I suspect that part of the issue is that Hallowe'en fun is exactly that. It's fun. It's a time when peeps can enjoy dressing up in scary costumes or remembering what it was like when they were little tykes, themselves, going door-to-door. I suppose that thinking about the fact there may be starving kitties in one's neighbourhood isn't exactly fun, if you know what I mean.
But consider this. If thinking about how there might be hungry neighbourhood kitties isn't something you enjoy, imagine how miserable it must be to not only be thinking about it but to be one of those starving kitties, yourself. To not know where your next meal is coming from. To not know if you'll even find a next meal at all.
There are feral, abandoned and lost cats in everyone's neighbourhood. In yours and in mine, too. Sometimes we don't see them. Sometimes we do.
My gosh, I was once one of those lost kitties, myself. All the members of my fur-family were, too.
As responsible citizens, both human and feline, it is our duty to keep a watchful eye out for kitties in need. To identify those cats who don't have homes. To notice when a visiting kitty needs food or shelter or both.
With Hallowe'en now gone, winter will be approaching. In some places, winter may already be here.
Feral kitties living outdoors need shelter from the cold. Really effective shelters can be constructed fairly cheaply and with readily accessible materials. I won't pretend to be a master shelter builder or anything like that and believe-you-me, my peeps aren't either. But over at Alley Cat Allies, there are peeps who know exactly how to make a protective shelter. They even have what they call a Shelter Gallery where you can find out all sorts of useful information.
Can you imagine if you were a feral kitty without a colony, living all by yourself, out in the cold? How lonely and scared you would feel?

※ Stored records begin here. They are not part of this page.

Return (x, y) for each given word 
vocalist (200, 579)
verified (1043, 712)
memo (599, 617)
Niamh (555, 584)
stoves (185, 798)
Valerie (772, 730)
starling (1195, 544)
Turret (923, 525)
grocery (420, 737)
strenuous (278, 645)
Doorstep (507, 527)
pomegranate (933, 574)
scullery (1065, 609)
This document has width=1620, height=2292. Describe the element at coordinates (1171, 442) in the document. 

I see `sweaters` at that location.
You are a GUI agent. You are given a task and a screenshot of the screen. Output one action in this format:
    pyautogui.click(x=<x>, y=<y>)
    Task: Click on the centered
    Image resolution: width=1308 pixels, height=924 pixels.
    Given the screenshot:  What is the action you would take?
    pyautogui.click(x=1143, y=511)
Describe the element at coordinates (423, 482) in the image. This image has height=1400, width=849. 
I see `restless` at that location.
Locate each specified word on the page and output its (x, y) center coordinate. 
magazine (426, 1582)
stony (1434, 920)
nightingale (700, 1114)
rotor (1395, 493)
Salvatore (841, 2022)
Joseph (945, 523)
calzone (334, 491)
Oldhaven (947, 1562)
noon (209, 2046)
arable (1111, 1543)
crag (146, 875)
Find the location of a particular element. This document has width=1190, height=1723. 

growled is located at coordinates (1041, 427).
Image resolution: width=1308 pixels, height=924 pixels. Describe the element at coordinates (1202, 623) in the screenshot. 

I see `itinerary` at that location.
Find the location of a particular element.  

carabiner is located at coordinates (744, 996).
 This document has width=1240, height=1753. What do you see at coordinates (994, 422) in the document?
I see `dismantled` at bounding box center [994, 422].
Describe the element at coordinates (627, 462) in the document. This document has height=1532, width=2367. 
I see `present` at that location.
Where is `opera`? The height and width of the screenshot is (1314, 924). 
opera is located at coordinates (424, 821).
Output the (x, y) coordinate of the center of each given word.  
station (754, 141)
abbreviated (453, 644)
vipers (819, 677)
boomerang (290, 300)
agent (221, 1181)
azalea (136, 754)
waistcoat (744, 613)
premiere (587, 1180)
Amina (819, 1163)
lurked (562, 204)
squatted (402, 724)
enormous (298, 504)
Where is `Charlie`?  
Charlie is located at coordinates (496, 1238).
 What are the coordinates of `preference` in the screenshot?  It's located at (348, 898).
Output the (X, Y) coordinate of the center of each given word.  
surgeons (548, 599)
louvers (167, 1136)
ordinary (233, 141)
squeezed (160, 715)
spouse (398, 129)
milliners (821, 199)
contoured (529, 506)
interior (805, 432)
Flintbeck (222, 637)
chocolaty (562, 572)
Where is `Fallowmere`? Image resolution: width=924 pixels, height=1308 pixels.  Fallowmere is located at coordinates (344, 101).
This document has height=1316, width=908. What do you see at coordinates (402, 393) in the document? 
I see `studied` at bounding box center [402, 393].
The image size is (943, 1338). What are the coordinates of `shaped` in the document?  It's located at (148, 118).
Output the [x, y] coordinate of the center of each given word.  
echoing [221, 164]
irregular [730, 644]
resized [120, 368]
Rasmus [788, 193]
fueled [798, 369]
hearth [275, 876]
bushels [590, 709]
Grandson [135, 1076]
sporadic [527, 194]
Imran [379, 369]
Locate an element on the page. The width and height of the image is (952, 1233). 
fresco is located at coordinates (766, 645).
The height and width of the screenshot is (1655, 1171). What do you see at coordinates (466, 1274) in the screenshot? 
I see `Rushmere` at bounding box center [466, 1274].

And can you imagine how wonderful it would be if you were to find a warm, safe shelter? Can you imagine? It would feel too good to be true.
All cats living outdoors need a helping paw, now and then, when it comes to food, too. Some kitties will keep their distance but that doesn't mean they're not hungry. They're just so very scared, you see. If a cat shows up on your doorstep, please help that kitty out for he or she is most likely hungry and in need.
And, of course, abandoned and lost kitties would love to have a forever home of their very own. A home where they are loved and cared for. A home where they have a family and are family, too.
The worst day of my life was the day I found myself lost. Lost, cold and oh-so-very hungry, not knowing where I could take shelter. Not knowing where I could find anything to eat. Not knowing if I would ever eat again.
Details are sketchy as to how I ended up at the peeps' door. They joke that I must have followed the signs but truth be told, I'm not really sure how I found them at all. All I know is that I was scared and alone.
But that was when my luck turned right around for finding the peeps really was the luckiest day of my life. They gave me food and water and when they realized I was in need of a forever home, they brought me inside, giving me that, too.
Of course, not every cat is as lucky as I. Not every cat is able to find his or her forever home. So many lost and abandoned cats are lucky just to find their next meal.
So please... PLEASE... Please think about how willing you were to give the cute little trick-or-treaters their candy last night when they asked. Think about that. Then think about the kitties of this world who need a meal to fill their empty tummies and realize that if we can provide candy for trick-or-treaters, we can provide needed meals for kitties, too. Please keep watch for cats who might be homeless. Identify if they're lost, abandoned or feral and find a way to help them in their time of need.
Lending a helping paw is our duty as responsible citizens, you see.